Geçenlerde bir aile dostu beni aradı ve blog'umu okuduğunu söyledi. Buna ilaveten Saçbağı Sultan hakkındaki bilgileri çok enteresan bulduğunu ve hatırladığı kadariyle Saçbağı hakkında bir şarkı'nın da olduğunu belirtti. Bu şarkıyı hemen hatırladım. Aile içinde bu konu hakkında birşeyler duymuştum. Babamı aradım ve ona sordum. Verdiği bilgilere göre Sultan İbrahim döneminde Saray'da bulunan ve aslen Avrupalı olan Ali Ufki isminde bir besteci Saçbağı hakkında bir türkü derlemiş. Lakin bu türküyü araştırıp bulduktan sonra büyük bir hayal kırıklığına uğradım. Çünkü türkü'nün sözleri çok ''intim'' veya ''özel'' diyelim. Yatak odası bölümüne giren türkünün sözlerini okuyunca hemen babamı tekrar aradım ve onada anlattım. Babam çok güldü ve şöyle dedi: ''E kızım ne zannediyordun, Deli İbrahim gibi bir padişah'ın sarayında edep mi arıyorsun!'' ve ilave ederek ''Deli İbrahim'e boş yere deli demiyorlar, çok oynak ve fevri bir sultanmış'' dedi.
Ama çok düşündüm, Sultan İbrahim deli olsada kendi eşi hakkında böyle edepsiz bir türkünün bestelenmesine nasıl müsade etmiş? Ben buna bir anlam veremedim. Bu yüzden dedemin notlarını karıştırıp bir açıklama aradım ve gerçektende buldum. Bakın merhum dedem Celal Bey bu olayı nasıl izah ediyor:
(...) Sultan İbrahim hem tahtından hemde canından olduktan sonra sarayın musiki hocası Polonya muhtedisi Ali Efendi yeni hükümranlığı ele geçiren Turhan Sultan ve avanesi için bir türkü derleyip takdim etmiş. Türkü de Saçbağı Sultan nahoş vaziyetlerde tasfir ediliyormuş. Zaten Turhan Sultan'ın pek nefret ettiği ve hakkında ''Pis Çerkes Karısı'' dediği Saçbağı Sultan'ın bu na'edep vaziyette türküde tasfir edilmesi fevkalade hoşuna gitmiş. Saçbağı türküden haberdar olunca yanındakilere ''Behey Allah'dan korkmaz, kul'dan utanmaz namert tohumları, ne vakit ben müteveffa Efendimizin huzurunda raks edip eteklerimi savurmuşum, bu reziller beni kendileri ile karıştırırlar, bana iftira ederler, Allah onlardan sorsun'' demiş.(...)

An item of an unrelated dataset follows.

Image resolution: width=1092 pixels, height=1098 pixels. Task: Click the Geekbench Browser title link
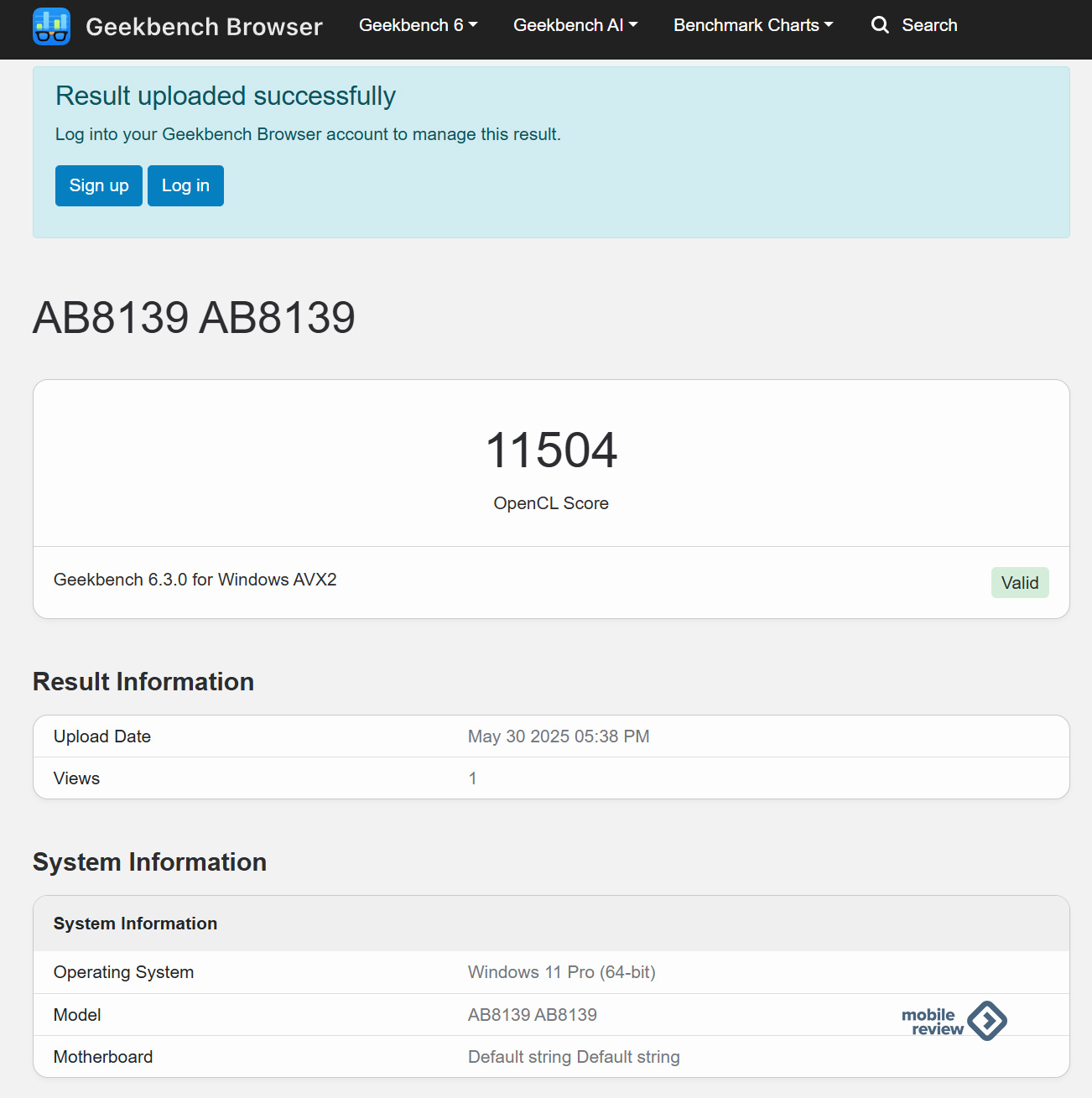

Bence bu satırlar herşeyi açıklıyor. Osmanlı Sarayının entrikalarını asla unutmayalım ve bazı tarihi dökümanların çoğu zaman taraflı olduklarınıda göz önünde bulunduralım. Sonuçta Ali Ufki de diğer saraylılar gibi yeni iktidar sahiplerine yaranmak istiyordu. Bu her devir için geçerlidir, herkes kendi menfaatini düşünüyor.